Il programma sudo permette ad un amministratore di sistema di lasciare che gli utenti eseguano programmi che normalmente richiederebbero accesso da root. Questo è comodo perché lascia limitato l'accesso di amministratore all'account root stesso, mentre permette agli utenti di fare cose tipo il mount dei dispositivi.
sudo necessita di leggere le password perché verifica la password dell'utente quando viene invocato. sudo già viene eseguito SUID root, perciò accedere al file /etc/shadow non è un problema.

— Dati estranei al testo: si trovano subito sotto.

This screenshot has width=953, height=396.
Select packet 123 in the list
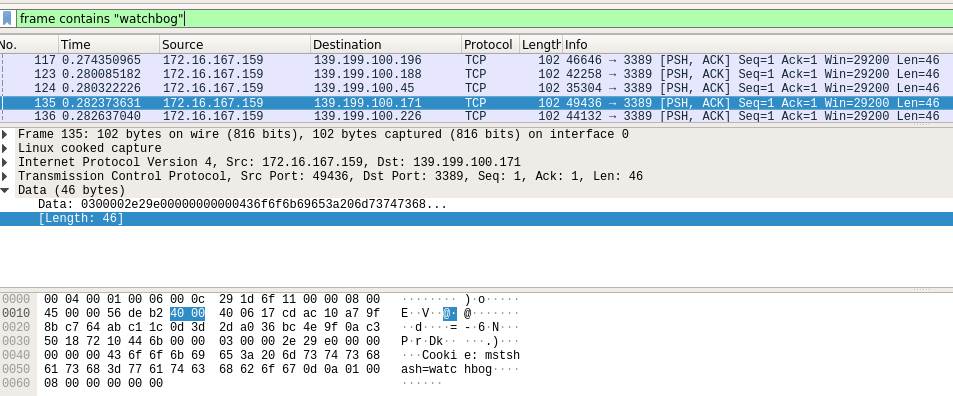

sudo per la shadow suite, è disponibile su:
ftp://sunsite.unc.edu/pub/Linux/system/Admin/sudo-1.2-shadow.tgz
Attenzione: Quando installate sudo il vostro file
/etc/sudoers sarà sostituito con uno predefinito,
perciò avrete bisogno di farne una copia di backup se avete
aggiunto qualcosa a quello predefinito (potreste anche editare il
Makefile e rimuovere la riga che copia il file predefinito in
/etc).
Il pacchetto è già predisposto per le shadow, perciò tutto quello che è richiesto è ricompilare il pacchetto (mettetelo in /usr/src):
cd /usr/src
tar -xzvf sudo-1.2-shadow.tgz
cd sudo-1.2-shadow
make all
make install
imapd è un server e-mail simile a pop3d. imapd è incluso nel pacchetto Pine E-mail. La documentazione inclusa nel pacchetto afferma che nei sistemi Linux è predefinita l'opzione di includere il supporto shadow. Comunque, ho trovato che questo non è vero. Inoltre, la combinazione script di build/Makefile su questo pacchetto rende molto difficile aggiungere la libreria libshadow.a in tempo di compilazione, perciò non sono riuscito ad aggiungere il supporto shadow per imapd.
Se qualcuno è riuscito a farlo, per favore mi mandi una e-mail, ed io includerò qui la soluzione.
Il server pppd può essere impostato in modo che usi diversi tipi di autenticazione: Password Authentication Protocol (PAP) e Cryptographic Handshake Authentication Protocol (CHAP). Il server pppd di solito legge le stringhe contenenti le password che usa da /etc/ppp/chap-secrets e/o /etc/ppp/pap-secrets. Se state usando questo comportamento predefinito di pppd, non è necessario reinstallare pppd.
pppd vi permette anche di usare il parametro login (o su linea di comando, o nella configurazione del file options). Se viene data l'opzione login, il pppd userà il file /etc/passwd per il nome utente e la password per il PAP. Questo, ovviamente, non funzionerà più ora che il nostro file shadow è "oscurato". Per quanto riguarda pppd-1.2.1d questo richiede aggiunta di codice per il supporto shadow.
L'esempio dato nel prossimo capitolo consiste nell'aggiunta di supporto shadow a pppd-1.2.1d (una vecchia versione di pppd).
pppd-2.2.0 contiene già il supporto shadow.